Extracted material:

------------

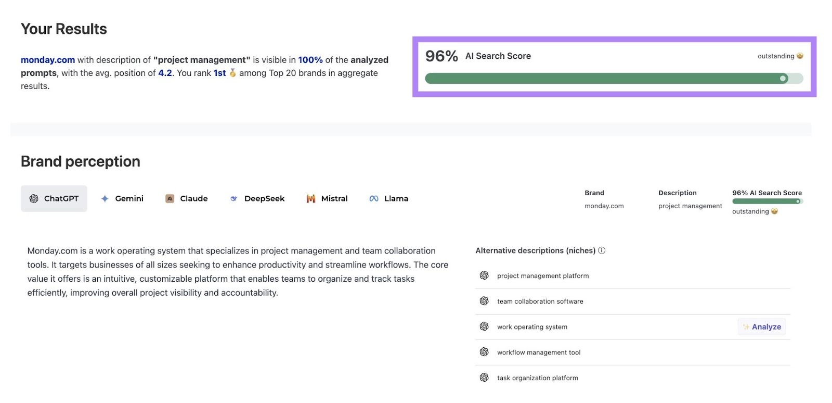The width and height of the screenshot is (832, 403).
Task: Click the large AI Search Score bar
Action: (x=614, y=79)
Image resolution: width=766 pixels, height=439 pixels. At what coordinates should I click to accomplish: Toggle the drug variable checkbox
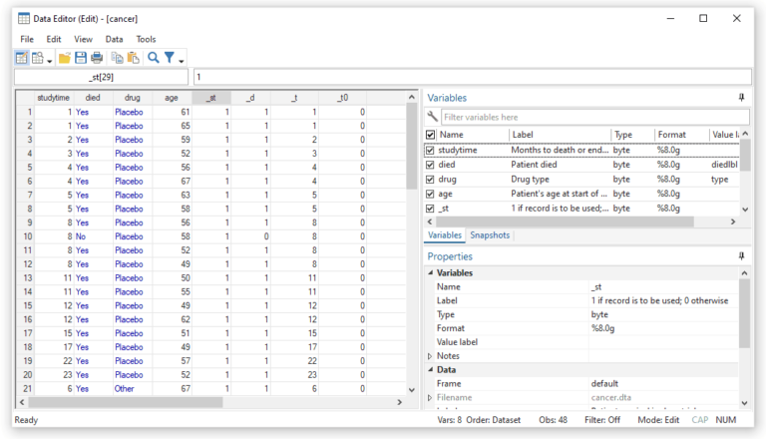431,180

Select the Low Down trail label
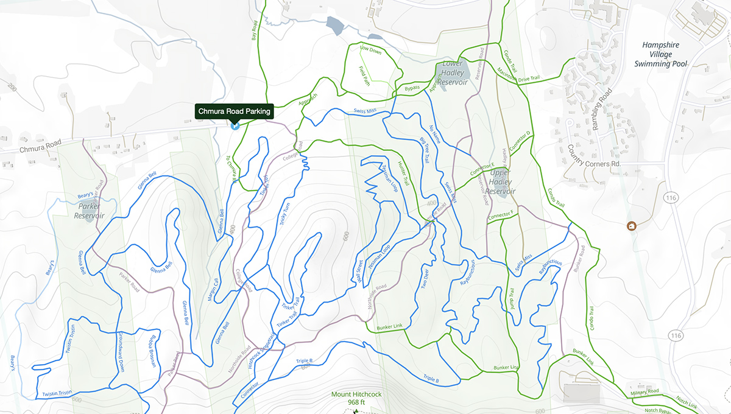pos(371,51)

------------

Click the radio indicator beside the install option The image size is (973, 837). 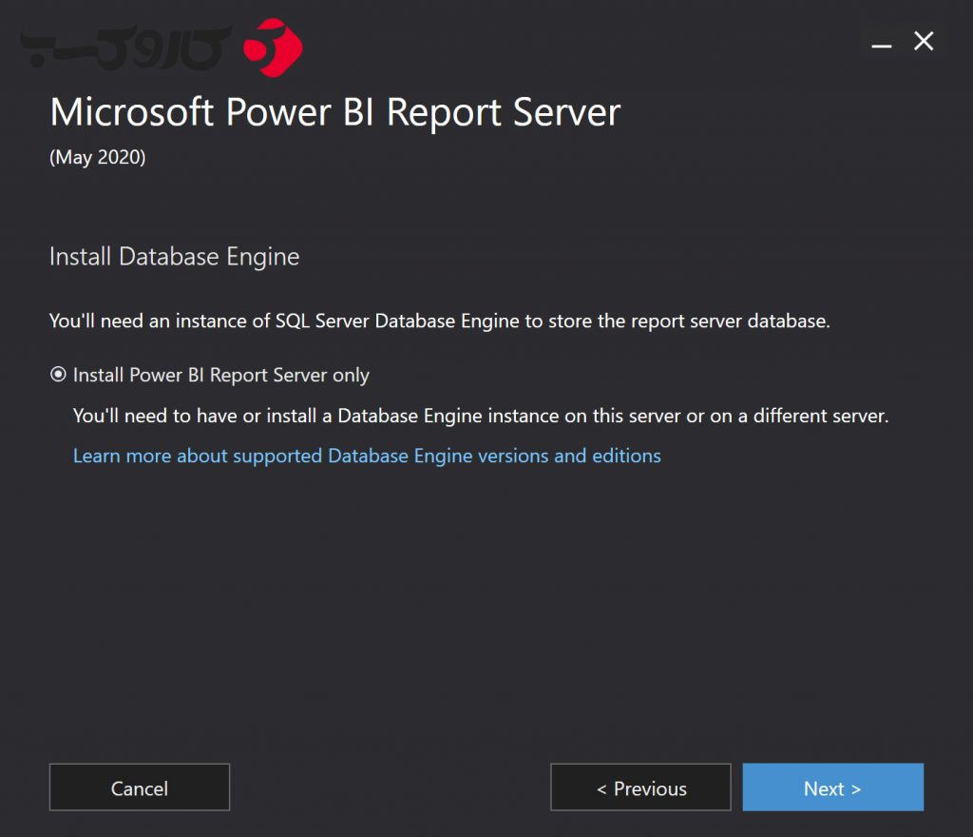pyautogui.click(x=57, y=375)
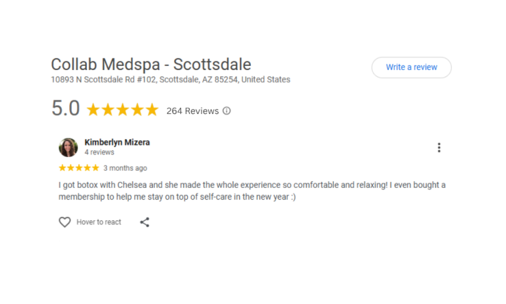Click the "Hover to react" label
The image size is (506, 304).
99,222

------------

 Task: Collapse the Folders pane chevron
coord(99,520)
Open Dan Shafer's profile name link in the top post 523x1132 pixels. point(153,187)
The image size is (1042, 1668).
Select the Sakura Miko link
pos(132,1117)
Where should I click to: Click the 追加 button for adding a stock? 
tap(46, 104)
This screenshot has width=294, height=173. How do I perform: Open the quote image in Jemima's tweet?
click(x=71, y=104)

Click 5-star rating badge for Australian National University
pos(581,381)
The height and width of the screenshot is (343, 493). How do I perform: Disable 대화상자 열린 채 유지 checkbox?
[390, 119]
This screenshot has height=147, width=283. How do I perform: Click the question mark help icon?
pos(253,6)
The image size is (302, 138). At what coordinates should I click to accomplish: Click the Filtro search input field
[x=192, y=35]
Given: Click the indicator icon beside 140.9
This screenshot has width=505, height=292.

------------

Task requirements: Only the lines above from the line with "Given: Click the indicator icon beside 140.9" to the line with "This screenshot has width=505, height=292.", those two lines included, should be reproduced exactly.

Answer space:
Given: Click the indicator icon beside 140.9
This screenshot has width=505, height=292.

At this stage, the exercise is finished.